Thin wrapper that always returns all heads, shape (batch, K).

wrap_trunk_as_stmh(...)

Convenience constructor around SingleTrunkMultiHeadLogPsi.

make_stmh_head_models(...)

Returns a list of STMHHeadView objects, one per head.

SingleTrunkMultiHeadLogPsi constructor parameters

The wrapper is intentionally generic. The most important parameters are:

trunk

Any Flax module that maps basis configurations to features.

n_heads

Number of heads \(K\).

latent_dim

Optional projection width. If the extracted feature width differs from latent_dim the wrapper inserts a learned projection layer trunk_proj before the heads.

trunk_output

How the trunk return value is interpreted. Supported modes are

  • "auto"

  • "features"

  • "dict"

  • "tuple"

complex_logpsi

If True the wrapper uses separate real and imaginary head Dense layers and returns complex log-amplitudes.

flatten_features

If True all trailing dimensions after the batch axis are flattened.

features_key and tuple_index

Selection controls for dict or tuple trunk outputs.

dtype and param_dtype

Forwarded to the internal Dense layers.

Call behaviour and output shapes

The wrapper call signature supports two important keyword arguments:

  • head

  • return_features

When head=None (default), the output shape is (batch, K) and contains all heads.

When head=i the wrapper returns the selected head only with shape (batch,). This is the mode used by STMHHeadView and by the solver compatibility wrappers.

When return_features=True the wrapper returns (out, feats) where feats is the extracted and optionally projected feature matrix used by the heads.

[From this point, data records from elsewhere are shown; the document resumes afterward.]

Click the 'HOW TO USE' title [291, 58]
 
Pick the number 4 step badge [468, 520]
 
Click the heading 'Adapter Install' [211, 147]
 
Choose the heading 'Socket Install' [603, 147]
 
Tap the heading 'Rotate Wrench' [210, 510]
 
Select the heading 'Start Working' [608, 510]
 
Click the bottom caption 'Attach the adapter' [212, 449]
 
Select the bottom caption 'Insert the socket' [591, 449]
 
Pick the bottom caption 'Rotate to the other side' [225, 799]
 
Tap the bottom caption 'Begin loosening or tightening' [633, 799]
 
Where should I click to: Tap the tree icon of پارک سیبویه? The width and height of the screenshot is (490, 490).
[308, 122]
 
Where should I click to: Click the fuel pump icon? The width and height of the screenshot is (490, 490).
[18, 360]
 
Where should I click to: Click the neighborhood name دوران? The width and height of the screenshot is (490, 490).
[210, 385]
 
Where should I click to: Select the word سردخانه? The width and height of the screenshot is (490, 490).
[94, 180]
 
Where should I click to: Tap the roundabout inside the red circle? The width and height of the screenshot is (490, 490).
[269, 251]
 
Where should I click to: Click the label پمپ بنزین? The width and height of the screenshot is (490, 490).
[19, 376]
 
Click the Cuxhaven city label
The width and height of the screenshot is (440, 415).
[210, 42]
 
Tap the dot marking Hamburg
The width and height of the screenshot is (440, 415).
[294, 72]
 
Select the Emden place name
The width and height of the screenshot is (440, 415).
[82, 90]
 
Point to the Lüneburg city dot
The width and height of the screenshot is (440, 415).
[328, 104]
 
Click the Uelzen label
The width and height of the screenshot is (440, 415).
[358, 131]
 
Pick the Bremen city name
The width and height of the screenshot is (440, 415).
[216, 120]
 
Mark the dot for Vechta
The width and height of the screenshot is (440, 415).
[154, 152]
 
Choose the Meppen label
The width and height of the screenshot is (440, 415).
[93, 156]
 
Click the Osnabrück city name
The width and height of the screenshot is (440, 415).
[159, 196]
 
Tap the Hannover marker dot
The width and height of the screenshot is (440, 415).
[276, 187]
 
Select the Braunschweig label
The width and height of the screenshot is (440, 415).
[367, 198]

This is useful for debugging and for confirming that the trunk output shape is what you expect.

Examples

Wrap a trunk directly:

stmh = SingleTrunkMultiHeadLogPsi(
    trunk=MyTrunk(...),
    n_heads=4,
    complex_logpsi=True,
)

y_all = stmh.apply(params, sigma)          # shape (batch, 4)
y_0   = stmh.apply(params, sigma, head=0)  # shape (batch,)

Create head-view models for MCState:

head_models = make_stmh_head_models(stmh, n_heads=4)

# each head_models[i] is scalar-output and can be passed to MCState
s0 = MCState(sampler, head_models[0], n_samples=2048)
s1 = MCState(sampler, head_models[1], n_samples=2048)

Notes on diffeomorphism-invariant wrapping

For ST-MH, the recommended place to apply diffeomorphism projection in solver workflows is at the head-view level during STMultiSolver.initialize_vmc. This ensures each head-specific scalar model is projected exactly as in standard single-state usage while still sharing the same underlying parameter tree.

STMultiMCState: shared-parameter container semantics

STMultiMCState is the key abstraction that makes ST-MH compatible with the existing VMC driver interface.

It is not a probabilistic model and it is not a replacement for MCState. It is:

  • a container around a list of ordinary head-specific MCState objects

  • a synchronisation layer that enforces one canonical shared parameter pytree

  • a compatibility object that exposes a single parameters property to the driver

Why a new state container is needed

The current MT-MH container MultiMCState is correct for independent networks because it returns a list of parameter pytrees. That is exactly what MT-MH needs.

ST-MH is different. The optimiser must see one parameter pytree because trunk and head weights live in a joint parameter set and must be updated together. If the driver saw a list of pytrees it would perform the wrong parameter geometry and the wrong optimiser update semantics.

Construction

Create one MCState per head and wrap them:

shared_state = STMultiMCState(
    [head_state_0, head_state_1, head_state_2],
    canonical_state=0,
    sync_model_state=False,
)

A convenience function make_shared_stmh_state(...) is also provided.

Compatibility checks performed at construction

The constructor validates:

  • at least one head state exists

  • all head states share the same Hilbert space

  • all head states have the same parameter tree structure (same treedef)

If any head has an incompatible parameter tree, construction fails immediately. This is important because the ST-MH gradient aggregation assumes every head view is a different view of the same shared model.

Canonical parameter source

canonical_state selects the head MCState whose parameters are treated as the source of truth.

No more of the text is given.